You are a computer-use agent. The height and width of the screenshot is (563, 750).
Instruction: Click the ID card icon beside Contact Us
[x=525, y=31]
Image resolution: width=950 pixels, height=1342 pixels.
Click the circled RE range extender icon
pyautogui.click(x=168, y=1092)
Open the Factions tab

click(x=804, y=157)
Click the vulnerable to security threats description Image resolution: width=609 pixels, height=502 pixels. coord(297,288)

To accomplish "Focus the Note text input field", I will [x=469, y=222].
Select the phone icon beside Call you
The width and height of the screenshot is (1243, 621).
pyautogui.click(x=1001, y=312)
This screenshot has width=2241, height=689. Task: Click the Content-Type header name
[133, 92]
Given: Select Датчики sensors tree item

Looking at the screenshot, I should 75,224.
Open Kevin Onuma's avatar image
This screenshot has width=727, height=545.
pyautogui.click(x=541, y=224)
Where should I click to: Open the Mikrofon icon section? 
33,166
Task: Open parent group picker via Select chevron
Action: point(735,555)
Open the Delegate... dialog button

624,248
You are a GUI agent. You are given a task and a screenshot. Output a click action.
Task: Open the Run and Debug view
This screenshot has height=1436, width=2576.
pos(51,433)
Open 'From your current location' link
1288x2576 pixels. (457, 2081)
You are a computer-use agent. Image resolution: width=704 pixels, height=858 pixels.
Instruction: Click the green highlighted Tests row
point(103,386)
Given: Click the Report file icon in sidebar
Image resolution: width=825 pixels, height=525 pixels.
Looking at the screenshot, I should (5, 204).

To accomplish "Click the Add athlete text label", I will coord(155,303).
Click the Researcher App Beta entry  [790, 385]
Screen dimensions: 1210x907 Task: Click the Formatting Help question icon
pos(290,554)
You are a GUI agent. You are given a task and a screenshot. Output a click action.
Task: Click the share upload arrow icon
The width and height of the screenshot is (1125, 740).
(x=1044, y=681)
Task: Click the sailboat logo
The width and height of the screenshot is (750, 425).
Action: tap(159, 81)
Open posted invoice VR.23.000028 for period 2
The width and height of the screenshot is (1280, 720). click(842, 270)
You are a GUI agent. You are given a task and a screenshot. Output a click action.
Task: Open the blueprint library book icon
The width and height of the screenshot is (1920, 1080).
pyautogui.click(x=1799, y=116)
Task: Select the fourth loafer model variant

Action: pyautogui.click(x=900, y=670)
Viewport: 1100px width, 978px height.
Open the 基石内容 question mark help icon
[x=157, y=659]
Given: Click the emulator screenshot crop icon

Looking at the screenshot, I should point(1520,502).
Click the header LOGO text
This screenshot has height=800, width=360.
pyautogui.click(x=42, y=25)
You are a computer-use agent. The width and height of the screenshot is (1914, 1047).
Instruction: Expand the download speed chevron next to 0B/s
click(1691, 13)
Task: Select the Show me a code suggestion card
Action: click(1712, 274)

→ **Problem**
Print all of the entries above again, word for word and line for line, with no changes.

→ **Result for this task**
You are a computer-use agent. The height and width of the screenshot is (563, 750).
Instruction: Click the ID card icon beside Contact Us
[x=525, y=31]
Image resolution: width=950 pixels, height=1342 pixels.
Click the circled RE range extender icon
pyautogui.click(x=168, y=1092)
Open the Factions tab

click(x=804, y=157)
Click the vulnerable to security threats description Image resolution: width=609 pixels, height=502 pixels. coord(297,288)

To accomplish "Focus the Note text input field", I will [x=469, y=222].
Select the phone icon beside Call you
The width and height of the screenshot is (1243, 621).
pyautogui.click(x=1001, y=312)
This screenshot has width=2241, height=689. Task: Click the Content-Type header name
[133, 92]
Given: Select Датчики sensors tree item

Looking at the screenshot, I should 75,224.
Open Kevin Onuma's avatar image
This screenshot has width=727, height=545.
pyautogui.click(x=541, y=224)
Where should I click to: Open the Mikrofon icon section? 
33,166
Task: Open parent group picker via Select chevron
Action: point(735,555)
Open the Delegate... dialog button

624,248
You are a GUI agent. You are given a task and a screenshot. Output a click action.
Task: Open the Run and Debug view
This screenshot has height=1436, width=2576.
pos(51,433)
Open 'From your current location' link
1288x2576 pixels. (457, 2081)
You are a computer-use agent. Image resolution: width=704 pixels, height=858 pixels.
Instruction: Click the green highlighted Tests row
point(103,386)
Given: Click the Report file icon in sidebar
Image resolution: width=825 pixels, height=525 pixels.
Looking at the screenshot, I should (5, 204).

To accomplish "Click the Add athlete text label", I will coord(155,303).
Click the Researcher App Beta entry  [790, 385]
Screen dimensions: 1210x907 Task: Click the Formatting Help question icon
pos(290,554)
You are a GUI agent. You are given a task and a screenshot. Output a click action.
Task: Click the share upload arrow icon
The width and height of the screenshot is (1125, 740).
(x=1044, y=681)
Task: Click the sailboat logo
The width and height of the screenshot is (750, 425).
Action: tap(159, 81)
Open posted invoice VR.23.000028 for period 2
The width and height of the screenshot is (1280, 720). click(842, 270)
You are a GUI agent. You are given a task and a screenshot. Output a click action.
Task: Open the blueprint library book icon
The width and height of the screenshot is (1920, 1080).
pyautogui.click(x=1799, y=116)
Task: Select the fourth loafer model variant

Action: pyautogui.click(x=900, y=670)
Viewport: 1100px width, 978px height.
Open the 基石内容 question mark help icon
[x=157, y=659]
Given: Click the emulator screenshot crop icon

Looking at the screenshot, I should point(1520,502).
Click the header LOGO text
This screenshot has height=800, width=360.
pyautogui.click(x=42, y=25)
You are a computer-use agent. The width and height of the screenshot is (1914, 1047).
Instruction: Expand the download speed chevron next to 0B/s
click(1691, 13)
Task: Select the Show me a code suggestion card
Action: click(1712, 274)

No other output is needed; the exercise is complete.